By Andrew Mullins
“Songs just like being around some folks more than others.” So writes Tom Waits in the introduction to "Lead Belly: A Life in Pictures." Songs must have adored being around Huddie Ledbetter, who performed and recorded hundreds of them as Lead Belly, some among the best known melodies in American music: “Goodnight, Irene,” “Midnight Special,” “Rock Island Line.”
During the 1930s and 40s, the blues singer and his booming twelve-string Stella guitar churned out blues and barrelhouse songs, folk ballads and children’s ditties, work songs and field hollers, square-dance music and cowboy songs, spirituals and protest songs. The breadth of material is probably unequaled in American roots music, and Lead Belly’s odyssey from the cotton fields of Louisiana to incarceration for murder to the stages of New York with father-and-son folklorists John and Alan Lomax is the stuff of irresistible legend.
Is that legend a little faded today? Like his friend Woody Guthrie, Lead Belly has influenced countless musicians over the years: Pete Seeger, Lonnie Donegan, Van Morrison, Kurt Cobain, the White Stripes. “No Lead Belly, no Beatles,” said George Harrison. Even Sinatra recorded “Goodnight, Irene.” But while Lead Belly may have been inducted into the Rock and Roll Hall of Fame in 1988, such recognition is no guarantee that much more than his colorful nickname–acquired during a term in Sugarland Prison in Texas –is known beyond nostalgic folk and blues circles these days.
[Lead Belly playing "Where Did You Sleep Last Night"
Alvin Singh II, Lead Belly’s great-nephew, had no definitive answer for the question during a visit this past summer to the Port Townsend Country Blues Festival. But the 29-year-old Seattle resident is working hard, through the Lead Belly Foundation and Lead Belly Archives, to make sure his great uncle’s historical importance isn’t forgotten, and the music continues to exert its influence and magic.
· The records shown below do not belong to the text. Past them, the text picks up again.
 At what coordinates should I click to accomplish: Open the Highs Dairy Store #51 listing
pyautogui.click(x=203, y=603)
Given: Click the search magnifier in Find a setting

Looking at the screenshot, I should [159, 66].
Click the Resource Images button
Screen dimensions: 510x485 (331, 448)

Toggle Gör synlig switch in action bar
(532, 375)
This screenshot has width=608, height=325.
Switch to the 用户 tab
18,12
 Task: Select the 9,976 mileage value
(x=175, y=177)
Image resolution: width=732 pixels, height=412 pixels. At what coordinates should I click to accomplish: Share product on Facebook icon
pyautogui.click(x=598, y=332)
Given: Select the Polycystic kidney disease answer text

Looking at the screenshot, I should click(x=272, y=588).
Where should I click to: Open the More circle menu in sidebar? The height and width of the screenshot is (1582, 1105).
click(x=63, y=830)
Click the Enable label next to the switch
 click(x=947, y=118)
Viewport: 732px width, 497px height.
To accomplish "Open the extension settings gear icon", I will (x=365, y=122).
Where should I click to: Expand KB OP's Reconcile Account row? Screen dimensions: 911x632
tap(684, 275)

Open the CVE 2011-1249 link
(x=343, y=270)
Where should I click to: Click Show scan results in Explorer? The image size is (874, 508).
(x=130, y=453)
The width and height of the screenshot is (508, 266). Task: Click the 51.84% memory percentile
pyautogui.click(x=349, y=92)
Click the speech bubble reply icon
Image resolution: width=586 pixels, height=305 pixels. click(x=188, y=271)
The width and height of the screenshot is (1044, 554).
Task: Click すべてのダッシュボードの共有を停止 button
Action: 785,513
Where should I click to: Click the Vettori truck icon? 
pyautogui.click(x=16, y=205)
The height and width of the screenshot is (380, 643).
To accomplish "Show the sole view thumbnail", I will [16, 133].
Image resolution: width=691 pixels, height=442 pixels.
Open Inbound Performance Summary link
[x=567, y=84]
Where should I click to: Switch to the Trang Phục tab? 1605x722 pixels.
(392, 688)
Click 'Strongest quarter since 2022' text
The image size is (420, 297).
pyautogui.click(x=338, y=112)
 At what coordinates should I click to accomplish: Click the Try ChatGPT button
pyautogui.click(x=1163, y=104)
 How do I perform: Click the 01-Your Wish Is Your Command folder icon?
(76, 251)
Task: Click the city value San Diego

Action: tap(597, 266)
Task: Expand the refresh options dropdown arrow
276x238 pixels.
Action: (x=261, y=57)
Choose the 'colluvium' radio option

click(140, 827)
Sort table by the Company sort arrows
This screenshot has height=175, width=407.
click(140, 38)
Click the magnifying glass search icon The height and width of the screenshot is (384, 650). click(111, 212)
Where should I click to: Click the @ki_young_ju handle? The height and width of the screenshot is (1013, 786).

“It’s interesting in the YouTube era,” says Singh, “to see videos of people singing ‘Where Did You Sleep Last Night?’, and saying they got this from Nirvana, and then people leaving comments: ‘That’s not Nirvana–do your research, that’s Lead Belly.’ And then somebody saying, ‘That’s not Lead Belly, that’s originally an Appalachian song.’ That kind of trickling down and discussion is what I’d like to spark.”